By Erica Cirino March 17, 2016

It’s an unusually warm afternoon in early March—so warm that one could almost mistake it for a summer day. On the sprawling campus of Stony Brook University, my alma mater, students mill about beneath a burning sun. Most are clad in tank tops, shorts, sunglasses and sandals.

And many are talking about the weather—actually, the climate, to be exact.

“Thank you, climate change—I think!” announces one young man clad in a red tank and cargo shorts as he whizzes by on a long board.

“Was it hot this time last year or is climate change actually happening?” a female student in a sundress and flip-flops asks a group of friends as they walk across the crowded academic mall.

While scientists overwhelmingly agree that climate change is occurring (and mostly thanks to human actions) and affecting weather, uncertainty over climate persists. In few places is this confusion more apparent than academic institutions, including Stony Brook University. And this, experts say, is largely the fault of educators who tend to downplay—or downright deny—climate change in their classrooms.

The current state of climate change education in America’s middle and high schools is “thin,” according to Mark McCaffrey, senior fellow at the National Council for Science and the Environment and an author of a recent study that looked at climate change education across secondary schools in all 50 states.

“Climate change is being taught, but often it is skimmed over,” says McCaffrey, “and many students receive a mixed message on whether there is scientific consensus about its causes and severity.”

The result: high school graduates who come into college having at least heard of climate change, but not much about it. On average, McCaffrey and his co-authors found, teachers spend only an hour or two on the topic over the course of an academic year, with many inadequately prepared to teach climate change science correctly.

Back at Stony Brook University, Dr. David Taylor, visiting assistant professor at the university’s Sustainability Studies Program, says he sees the repercussions of this knowledge gap firsthand.

“New students to our program are rarely well informed about climate change,” says Taylor, sitting at a desk decorated with fossils, rocks, shells and other natural relics. “They may know a bit of cursory news and some doomsday stories, but they rarely know anything about the reality, the causes, and possible ways to lessen carbon dioxide emissions and prepare for warmer climate.”

Stony Brook University’s Sustainability Studies Program is one of many specialized college departments focused on teaching about climate change, among other pressing environmental issues. Other similar programs include Dickinson College’s Center for Sustainability Education and the University of Washington’s Program on Climate Change.

Alexandra Santiago, a Stony Brook University Sustainability Studies Program alum now pursuing her MBA in Sustainability at Bard College, said her department’s professors were successful in conveying the science of climate change. But outside the courses related to her environmental humanities major, Santiago says many of her professors barely touched on the topic.

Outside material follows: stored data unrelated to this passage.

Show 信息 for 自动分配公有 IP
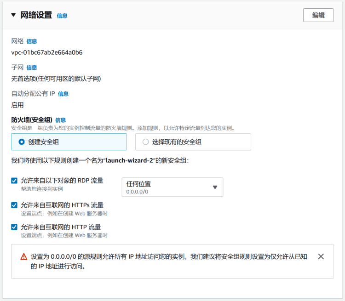 [63, 94]
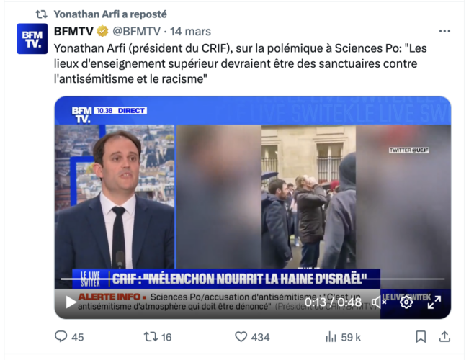Share the tweet via the upload arrow icon
The height and width of the screenshot is (360, 474).
[444, 336]
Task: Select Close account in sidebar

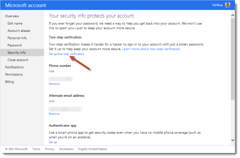Action: pos(18,60)
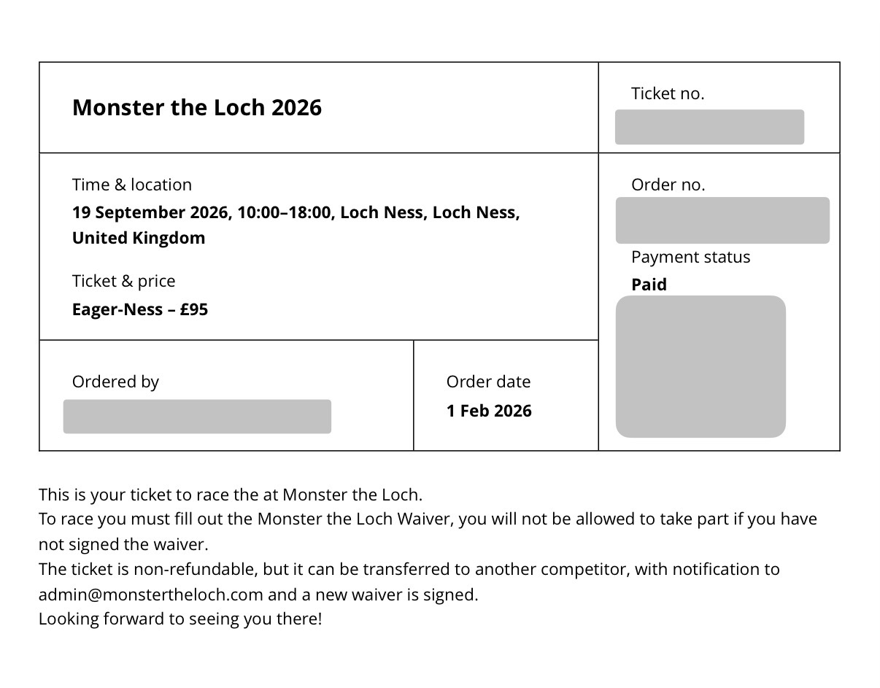Click the non-refundable ticket sentence
Viewport: 880px width, 688px height.
409,581
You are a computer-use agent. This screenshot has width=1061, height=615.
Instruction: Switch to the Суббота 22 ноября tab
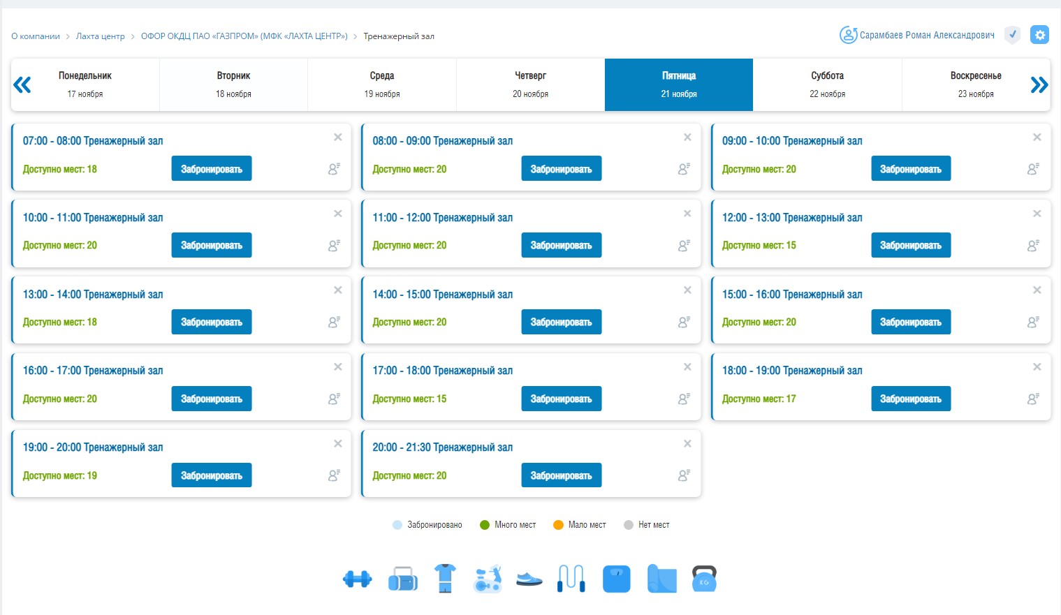tap(827, 84)
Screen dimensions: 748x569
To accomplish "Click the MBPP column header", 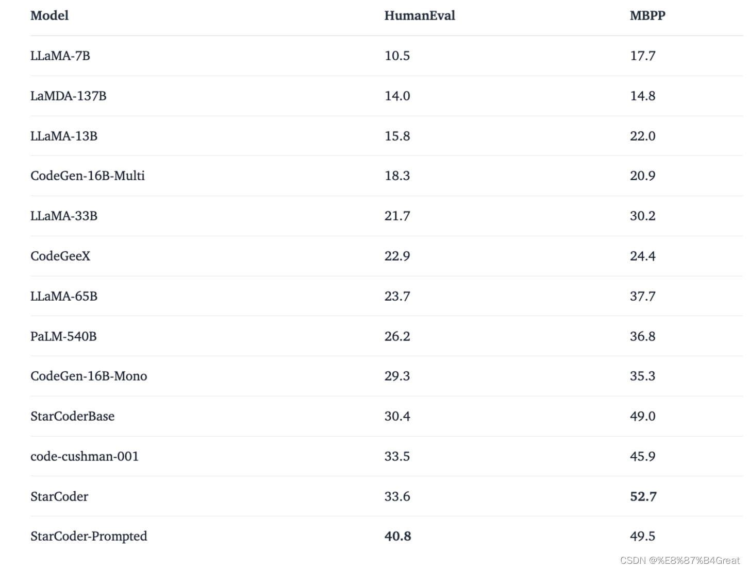I will 647,15.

“I was disappointed at Stony Brook’s lack of integrating climate change into business education,” says Santiago. “Business plays a huge role in climate change and also had the leverage to facilitate quick and expansive change.”

Indeed, climate change touches many aspects of life, from science to business and everything in between. It means more intense weather, less food, species loss and less productive economies. Ensuring students—especially college students—are educated about climate change and the problems it causes may be the best way to a better future, according to Miriam Bertram, manager of the University of Washington Program on Climate Change.

“America’s colleges are also a place to develop interpersonal connections, to inspire in young people the desire and skill to change the political fabric, to facilitate change that could make a difference to the global community 50-100 years from now,” says Bertram.